** EXERCISE AIM **
Only one span of the listing below is wanted: the lines from the one with "[Red Dead Redemption" through the one with "God of War Ragnarök Download (405, 606)", reproduced exactly, both ends kept.

** THE RECORDS **
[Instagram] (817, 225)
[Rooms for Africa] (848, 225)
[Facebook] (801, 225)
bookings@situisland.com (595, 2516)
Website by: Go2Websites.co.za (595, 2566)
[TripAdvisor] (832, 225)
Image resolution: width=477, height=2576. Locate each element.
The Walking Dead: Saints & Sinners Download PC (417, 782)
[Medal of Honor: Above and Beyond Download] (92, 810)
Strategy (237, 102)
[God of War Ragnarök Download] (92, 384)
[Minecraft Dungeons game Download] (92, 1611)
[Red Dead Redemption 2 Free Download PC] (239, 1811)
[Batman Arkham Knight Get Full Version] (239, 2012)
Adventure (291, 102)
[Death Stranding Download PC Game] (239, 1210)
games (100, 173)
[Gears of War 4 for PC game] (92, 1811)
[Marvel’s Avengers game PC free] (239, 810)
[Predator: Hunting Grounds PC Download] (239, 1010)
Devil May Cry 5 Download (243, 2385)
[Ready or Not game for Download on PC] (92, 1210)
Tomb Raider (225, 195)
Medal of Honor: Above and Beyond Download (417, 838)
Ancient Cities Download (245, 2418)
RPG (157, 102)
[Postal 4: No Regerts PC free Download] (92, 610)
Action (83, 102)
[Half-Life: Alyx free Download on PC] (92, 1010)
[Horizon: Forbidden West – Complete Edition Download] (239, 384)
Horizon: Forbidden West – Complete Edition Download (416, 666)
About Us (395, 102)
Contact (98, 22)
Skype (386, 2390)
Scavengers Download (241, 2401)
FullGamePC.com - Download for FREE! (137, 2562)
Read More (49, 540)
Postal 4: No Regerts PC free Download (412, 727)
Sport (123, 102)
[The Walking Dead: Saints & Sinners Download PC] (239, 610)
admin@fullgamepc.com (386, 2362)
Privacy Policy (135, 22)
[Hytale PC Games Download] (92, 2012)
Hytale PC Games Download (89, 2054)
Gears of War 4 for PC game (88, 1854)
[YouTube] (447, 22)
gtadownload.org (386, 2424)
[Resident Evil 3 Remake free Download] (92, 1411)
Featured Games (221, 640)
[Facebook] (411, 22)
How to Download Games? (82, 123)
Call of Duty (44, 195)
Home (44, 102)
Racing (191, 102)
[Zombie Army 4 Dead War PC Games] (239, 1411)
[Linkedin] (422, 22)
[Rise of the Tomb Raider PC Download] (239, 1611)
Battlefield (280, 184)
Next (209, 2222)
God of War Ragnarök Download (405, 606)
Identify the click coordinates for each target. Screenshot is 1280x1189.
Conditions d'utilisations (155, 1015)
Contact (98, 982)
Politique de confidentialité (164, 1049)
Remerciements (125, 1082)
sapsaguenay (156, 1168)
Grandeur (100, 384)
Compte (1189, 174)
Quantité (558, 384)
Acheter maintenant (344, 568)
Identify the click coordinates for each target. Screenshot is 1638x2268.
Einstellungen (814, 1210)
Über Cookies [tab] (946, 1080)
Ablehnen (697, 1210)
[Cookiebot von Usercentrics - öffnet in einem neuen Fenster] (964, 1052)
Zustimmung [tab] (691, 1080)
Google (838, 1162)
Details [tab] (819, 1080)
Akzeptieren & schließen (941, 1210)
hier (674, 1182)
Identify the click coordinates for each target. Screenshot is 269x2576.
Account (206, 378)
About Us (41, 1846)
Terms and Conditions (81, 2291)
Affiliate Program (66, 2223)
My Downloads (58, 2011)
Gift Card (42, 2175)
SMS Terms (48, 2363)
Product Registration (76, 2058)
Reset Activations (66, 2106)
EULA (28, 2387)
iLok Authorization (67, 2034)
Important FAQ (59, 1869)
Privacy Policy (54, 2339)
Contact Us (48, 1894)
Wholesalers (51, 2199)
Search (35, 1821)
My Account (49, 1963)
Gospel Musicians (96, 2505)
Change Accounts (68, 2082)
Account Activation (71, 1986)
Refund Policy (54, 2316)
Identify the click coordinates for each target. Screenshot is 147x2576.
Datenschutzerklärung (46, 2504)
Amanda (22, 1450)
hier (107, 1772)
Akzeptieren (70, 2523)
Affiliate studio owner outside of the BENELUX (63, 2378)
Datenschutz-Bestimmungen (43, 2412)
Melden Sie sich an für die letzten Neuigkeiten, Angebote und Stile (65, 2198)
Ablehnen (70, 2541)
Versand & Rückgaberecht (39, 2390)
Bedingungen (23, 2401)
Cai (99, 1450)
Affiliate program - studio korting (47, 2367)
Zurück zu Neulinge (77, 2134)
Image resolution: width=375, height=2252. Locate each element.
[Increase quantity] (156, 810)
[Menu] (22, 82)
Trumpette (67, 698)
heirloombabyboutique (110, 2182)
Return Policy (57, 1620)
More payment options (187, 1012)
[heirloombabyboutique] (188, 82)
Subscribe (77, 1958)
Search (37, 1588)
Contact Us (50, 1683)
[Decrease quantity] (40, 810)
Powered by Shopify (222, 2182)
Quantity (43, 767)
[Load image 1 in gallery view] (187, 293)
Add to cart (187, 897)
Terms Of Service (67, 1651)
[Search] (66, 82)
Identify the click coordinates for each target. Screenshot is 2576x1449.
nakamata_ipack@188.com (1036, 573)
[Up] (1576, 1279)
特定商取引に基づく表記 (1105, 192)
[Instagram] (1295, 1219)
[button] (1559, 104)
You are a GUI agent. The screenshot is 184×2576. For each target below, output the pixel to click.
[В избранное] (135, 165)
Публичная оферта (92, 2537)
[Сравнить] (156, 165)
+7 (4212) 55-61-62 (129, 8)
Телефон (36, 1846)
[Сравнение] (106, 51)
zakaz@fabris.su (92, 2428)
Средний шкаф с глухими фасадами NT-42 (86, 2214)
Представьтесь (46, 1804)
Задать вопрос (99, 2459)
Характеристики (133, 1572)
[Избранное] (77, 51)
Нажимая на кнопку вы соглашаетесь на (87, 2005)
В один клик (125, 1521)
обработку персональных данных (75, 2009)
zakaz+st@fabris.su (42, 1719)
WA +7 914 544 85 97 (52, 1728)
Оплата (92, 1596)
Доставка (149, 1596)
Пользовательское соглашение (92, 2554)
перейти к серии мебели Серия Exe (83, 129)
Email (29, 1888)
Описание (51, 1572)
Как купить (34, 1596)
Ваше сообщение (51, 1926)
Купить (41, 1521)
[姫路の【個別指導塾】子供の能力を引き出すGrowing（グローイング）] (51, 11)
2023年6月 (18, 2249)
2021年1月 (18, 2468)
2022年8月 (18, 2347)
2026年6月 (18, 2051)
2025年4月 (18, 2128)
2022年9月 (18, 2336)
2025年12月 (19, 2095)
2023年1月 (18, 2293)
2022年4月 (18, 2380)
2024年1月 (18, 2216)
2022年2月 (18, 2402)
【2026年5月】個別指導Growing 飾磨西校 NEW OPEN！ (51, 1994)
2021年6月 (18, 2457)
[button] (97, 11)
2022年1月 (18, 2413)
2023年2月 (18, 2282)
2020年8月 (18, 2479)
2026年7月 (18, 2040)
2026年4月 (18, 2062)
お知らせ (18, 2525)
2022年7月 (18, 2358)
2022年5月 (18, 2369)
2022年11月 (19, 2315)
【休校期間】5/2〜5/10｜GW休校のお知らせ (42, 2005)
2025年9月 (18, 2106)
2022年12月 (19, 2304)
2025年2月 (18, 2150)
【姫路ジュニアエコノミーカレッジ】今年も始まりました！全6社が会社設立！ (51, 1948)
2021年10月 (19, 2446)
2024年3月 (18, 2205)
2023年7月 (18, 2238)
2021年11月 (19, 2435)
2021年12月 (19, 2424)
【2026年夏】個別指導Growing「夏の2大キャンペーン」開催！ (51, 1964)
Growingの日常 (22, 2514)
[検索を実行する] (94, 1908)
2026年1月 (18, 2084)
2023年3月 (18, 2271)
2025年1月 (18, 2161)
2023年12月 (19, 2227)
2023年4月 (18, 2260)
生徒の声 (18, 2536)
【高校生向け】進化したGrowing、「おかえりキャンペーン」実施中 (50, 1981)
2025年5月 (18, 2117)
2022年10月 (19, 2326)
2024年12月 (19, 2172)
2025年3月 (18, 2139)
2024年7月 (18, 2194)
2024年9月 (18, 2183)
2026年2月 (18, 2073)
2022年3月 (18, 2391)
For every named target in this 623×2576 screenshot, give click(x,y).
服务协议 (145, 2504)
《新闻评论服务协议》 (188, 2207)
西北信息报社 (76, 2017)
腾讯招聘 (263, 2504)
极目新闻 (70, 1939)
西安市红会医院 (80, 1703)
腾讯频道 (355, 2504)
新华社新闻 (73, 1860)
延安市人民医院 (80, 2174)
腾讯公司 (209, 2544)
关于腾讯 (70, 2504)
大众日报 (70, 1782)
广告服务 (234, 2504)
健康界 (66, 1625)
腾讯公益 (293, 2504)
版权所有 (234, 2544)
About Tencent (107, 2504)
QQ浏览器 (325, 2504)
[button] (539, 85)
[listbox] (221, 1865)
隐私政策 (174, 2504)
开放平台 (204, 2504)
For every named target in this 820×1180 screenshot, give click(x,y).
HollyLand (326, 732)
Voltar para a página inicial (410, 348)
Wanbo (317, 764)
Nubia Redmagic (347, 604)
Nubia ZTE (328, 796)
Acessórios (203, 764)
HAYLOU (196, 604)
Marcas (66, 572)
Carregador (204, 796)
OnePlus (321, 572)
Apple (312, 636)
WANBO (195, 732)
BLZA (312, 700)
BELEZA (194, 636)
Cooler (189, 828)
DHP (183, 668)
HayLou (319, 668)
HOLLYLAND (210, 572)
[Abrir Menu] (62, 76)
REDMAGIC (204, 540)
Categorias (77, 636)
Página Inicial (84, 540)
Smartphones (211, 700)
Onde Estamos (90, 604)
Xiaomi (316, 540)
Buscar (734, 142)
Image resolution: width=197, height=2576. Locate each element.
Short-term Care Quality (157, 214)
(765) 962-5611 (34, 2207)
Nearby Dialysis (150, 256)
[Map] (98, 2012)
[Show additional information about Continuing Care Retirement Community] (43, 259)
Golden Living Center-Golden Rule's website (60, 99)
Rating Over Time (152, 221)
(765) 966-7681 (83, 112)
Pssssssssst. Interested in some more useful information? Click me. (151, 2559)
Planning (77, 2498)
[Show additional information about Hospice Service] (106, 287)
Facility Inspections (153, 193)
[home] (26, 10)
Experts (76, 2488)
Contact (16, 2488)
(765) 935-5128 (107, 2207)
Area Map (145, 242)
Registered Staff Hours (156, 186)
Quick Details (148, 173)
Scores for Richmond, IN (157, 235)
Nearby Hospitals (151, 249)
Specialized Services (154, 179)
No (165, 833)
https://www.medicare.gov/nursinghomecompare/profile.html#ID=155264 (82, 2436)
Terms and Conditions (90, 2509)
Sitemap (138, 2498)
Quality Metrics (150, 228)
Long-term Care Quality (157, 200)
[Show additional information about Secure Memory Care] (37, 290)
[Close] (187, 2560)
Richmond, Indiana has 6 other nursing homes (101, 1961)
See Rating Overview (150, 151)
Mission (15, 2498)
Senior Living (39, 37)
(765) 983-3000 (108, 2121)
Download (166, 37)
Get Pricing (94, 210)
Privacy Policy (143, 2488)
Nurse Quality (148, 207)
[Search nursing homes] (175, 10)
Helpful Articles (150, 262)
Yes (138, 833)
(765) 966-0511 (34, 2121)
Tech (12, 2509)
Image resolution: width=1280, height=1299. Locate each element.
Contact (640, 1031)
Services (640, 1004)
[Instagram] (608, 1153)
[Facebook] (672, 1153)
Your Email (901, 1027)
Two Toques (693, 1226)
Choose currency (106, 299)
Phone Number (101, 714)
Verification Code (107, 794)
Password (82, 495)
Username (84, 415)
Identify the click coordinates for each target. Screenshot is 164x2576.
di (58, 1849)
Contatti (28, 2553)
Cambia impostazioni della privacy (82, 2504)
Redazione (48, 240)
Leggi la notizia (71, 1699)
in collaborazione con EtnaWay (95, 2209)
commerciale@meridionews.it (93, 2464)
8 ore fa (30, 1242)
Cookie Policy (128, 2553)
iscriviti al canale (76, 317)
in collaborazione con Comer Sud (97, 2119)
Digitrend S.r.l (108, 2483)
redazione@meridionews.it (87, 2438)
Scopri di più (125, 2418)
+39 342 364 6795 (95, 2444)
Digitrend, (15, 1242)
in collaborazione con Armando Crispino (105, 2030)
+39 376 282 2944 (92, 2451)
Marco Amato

** RESULT BELOW **
[Red Dead Redemption 2 Free Download PC] (239, 1811)
[Batman Arkham Knight Get Full Version] (239, 2012)
Adventure (291, 102)
[Death Stranding Download PC Game] (239, 1210)
games (100, 173)
[Gears of War 4 for PC game] (92, 1811)
[Marvel’s Avengers game PC free] (239, 810)
[Predator: Hunting Grounds PC Download] (239, 1010)
Devil May Cry 5 Download (243, 2385)
[Ready or Not game for Download on PC] (92, 1210)
Tomb Raider (225, 195)
Medal of Honor: Above and Beyond Download (417, 838)
Ancient Cities Download (245, 2418)
RPG (157, 102)
[Postal 4: No Regerts PC free Download] (92, 610)
Action (83, 102)
[Half-Life: Alyx free Download on PC] (92, 1010)
[Horizon: Forbidden West – Complete Edition Download] (239, 384)
Horizon: Forbidden West – Complete Edition Download (416, 666)
About Us (395, 102)
Contact (98, 22)
Skype (386, 2390)
Scavengers Download (241, 2401)
FullGamePC.com - Download for FREE! (137, 2562)
Read More (49, 540)
Postal 4: No Regerts PC free Download (412, 727)
Sport (123, 102)
[The Walking Dead: Saints & Sinners Download PC] (239, 610)
admin@fullgamepc.com (386, 2362)
Privacy Policy (135, 22)
[Hytale PC Games Download] (92, 2012)
Hytale PC Games Download (89, 2054)
Gears of War 4 for PC game (88, 1854)
[YouTube] (447, 22)
gtadownload.org (386, 2424)
[Resident Evil 3 Remake free Download] (92, 1411)
Featured Games (221, 640)
[Facebook] (411, 22)
How to Download Games? (82, 123)
Call of Duty (44, 195)
Home (44, 102)
Racing (191, 102)
[Zombie Army 4 Dead War PC Games] (239, 1411)
[Linkedin] (422, 22)
[Rise of the Tomb Raider PC Download] (239, 1611)
Battlefield (280, 184)
Next (209, 2222)
God of War Ragnarök Download (405, 606)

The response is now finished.